Graphic content; What’s driving the risk rally? Central Banks
28th February 2019
Financial markets in December shocked many investors; the S&P 500, a bellwether for global stock markets, fell around 9%, its worst month since October 2008, the peak of the Global Financial Crisis. This capped off a terrible year for most asset classes, especially risky assets such as stocks and corporate bonds.
Fast-forward a couple of months, and things have changed – the risk party is back – goldilocks has returned. In a remarkable reversal of fortunes, in January the S&P returned around 8%, one of its best months since the financial crisis, and the index has been positive again in February, returning around 3.5%. The dip has been bought.

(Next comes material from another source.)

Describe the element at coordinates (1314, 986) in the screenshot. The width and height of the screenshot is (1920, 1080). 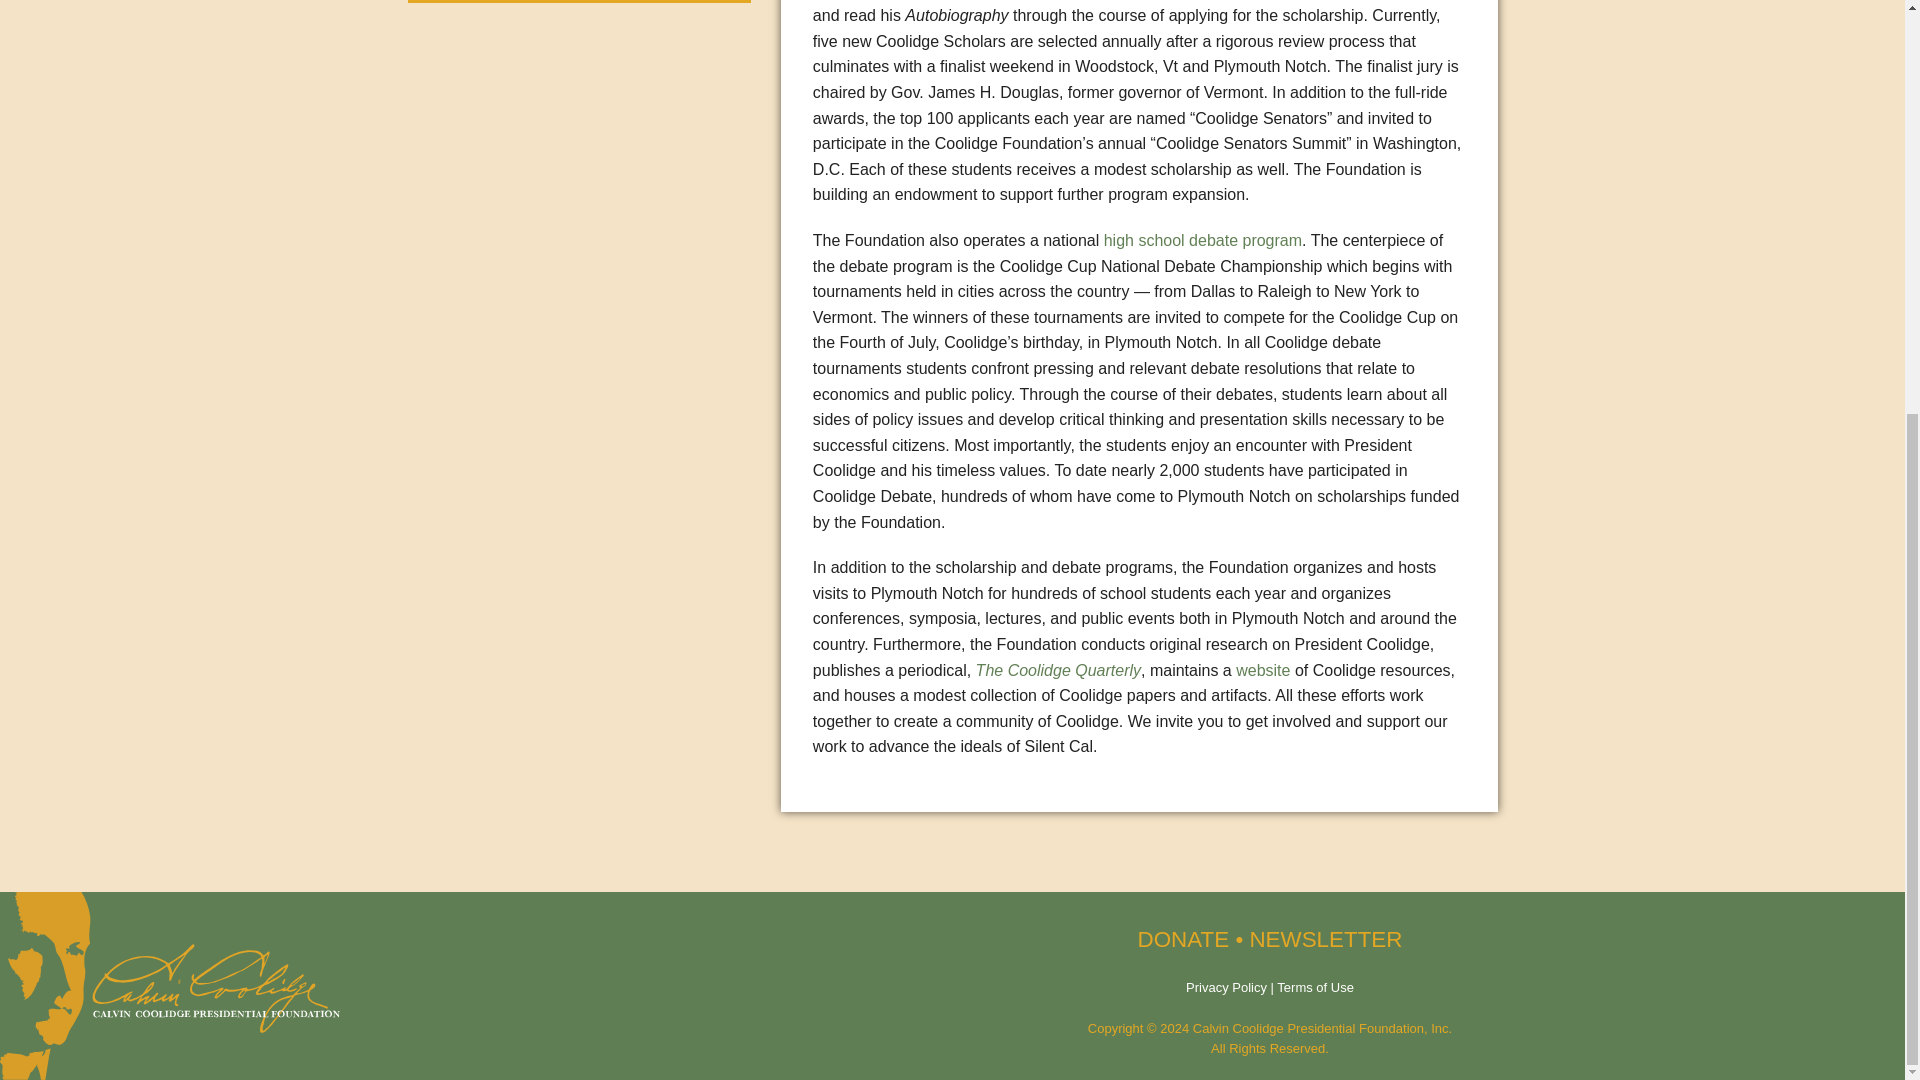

What explains this sharp reversal? One could argue that it’s positive political developments: the US shutdown has ended, while a China-US trade deal seems ever closer. However, we believe that the real driver is a more familiar friend: central banks. The Federal Reserve made an almost 180-degree turn on its policy, while over in Europe the European Central Bank has also become more dovish, lowering their outlook while also discussing potential further easing via longer-term refinancing operations (LTRO). Markets repriced monetary policy going forward, and this was most acute in the US, where implied rates for 2020, for example, have moved a staggering 90bp lower; that is almost four hikes being taken out. Investors in risky assets have said ‘thank you very much’.
The chart below nicely highlights how violently markets have repriced rate expectations since November 2018. While in the short term the rate market may have overreacted, there is little doubt in our minds that we are at the end of the rate-hiking cycle. We have gone from a series of hikes to the current pause. We believe the next big theme will be rate cuts.